Nearly 7,000 structures, including at least 3,500 homes, have been destroyed by deadly wildfires that ripped through northern California in recent weeks. While some media outlets reported on whether readers could still drink their favorite wines, Sonoma locals in the wine industry were taking action to improve the affected areas and communities.
On Oct. 12, a group of wine professionals launched Rebuild Wine Country to fundraise for a local chapter of Habitat for Humanity.
“Friends of mine in Sonoma county lost their homes,” Chris Strieter, cofounder of Senses Wines and one of the driving forces behind Rebuild Wine Country, said in a phone interview. “I wanted [the crowdfunding campaign] to be something digital and easily shared.”
Strieter said that since many Californians were getting their news from the internet, he was motivated to reach people with a shareable website — one that could fundraise for long-term economic recovery, since many other nonprofits were tackling short-term needs. “[We] want to unite all of wine country to help wine country,” Strieter said.
The team’s plan? Partner with a local chapter of Habitat for Humanity that’s equipped to repair and rebuild. Since Strieter’s team is volunteering their time and resources, all of the money collected will go to Habitat for Humanity.

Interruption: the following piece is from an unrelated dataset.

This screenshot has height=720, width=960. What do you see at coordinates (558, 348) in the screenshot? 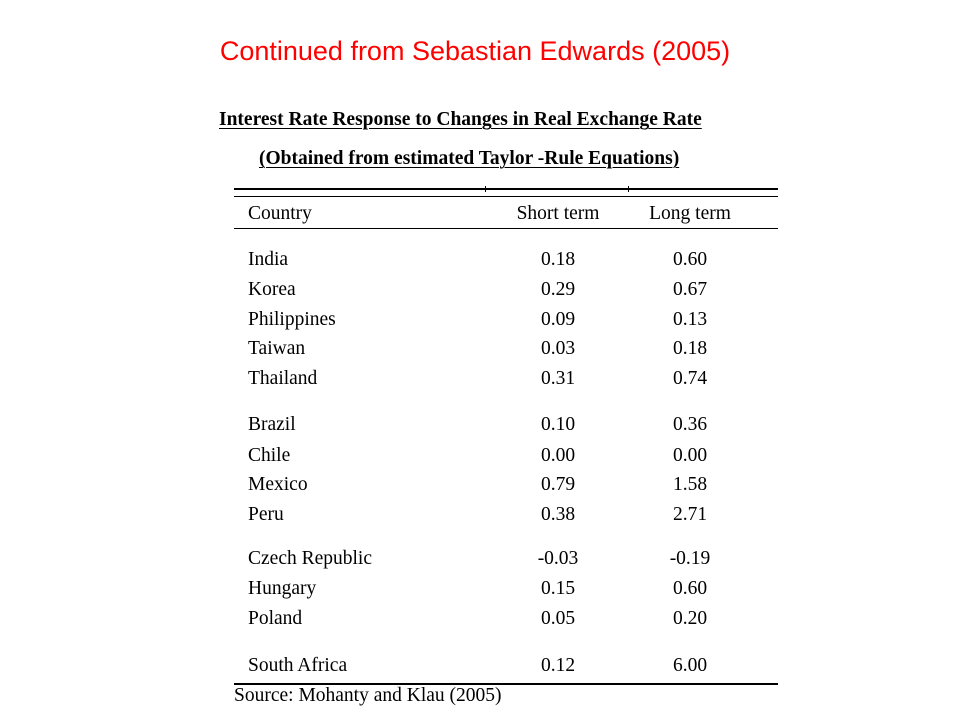
I see `row-short-term: 0.03` at bounding box center [558, 348].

“Last week half my staff was evacuated, two of them lost their homes, and my parents stayed in a shelter,” Catherine Bartolomei, who owns and runs the Farmhouse Inn near Santa Rosa, California, told the New York Times.

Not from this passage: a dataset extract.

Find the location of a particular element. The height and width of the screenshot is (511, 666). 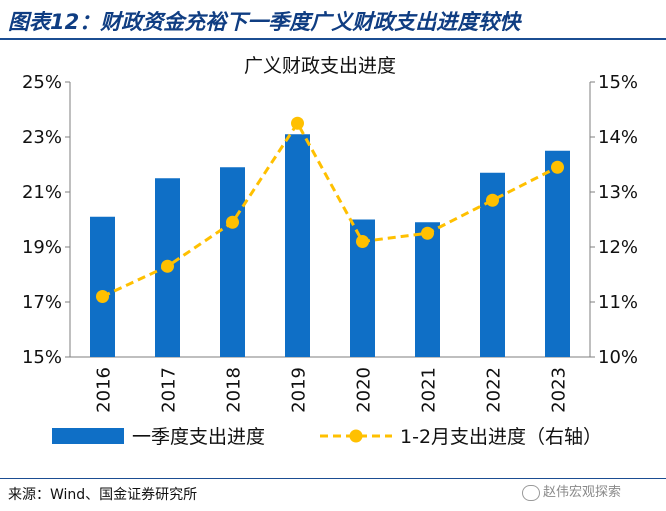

But there were several logistical obstacles before the Rebuild Wine Country website went live.
“It was surprisingly difficult to create a long-term, tax-deductible crowdfunding campaign without [having our own tax-exempt status],” Strieter said, explaining he wanted to avoid crowdfunding sites like GoFundMe, which collect fees or commissions of up to 10%.
Rebuild Wine Country’s goals are nothing short of ambitious: Strieter said the group hopes to raise upwards of $5 million on behalf of Habitat for Humanity. As of this writing, the organization has raised over $44,000. Partnerships with restaurants and other organizations are in the works, he added, noting that all donations will go toward a mix of repairing and rebuilding.
“Getting a roof over people’s heads again ... that’s the No. 1 priority,” Strieter said.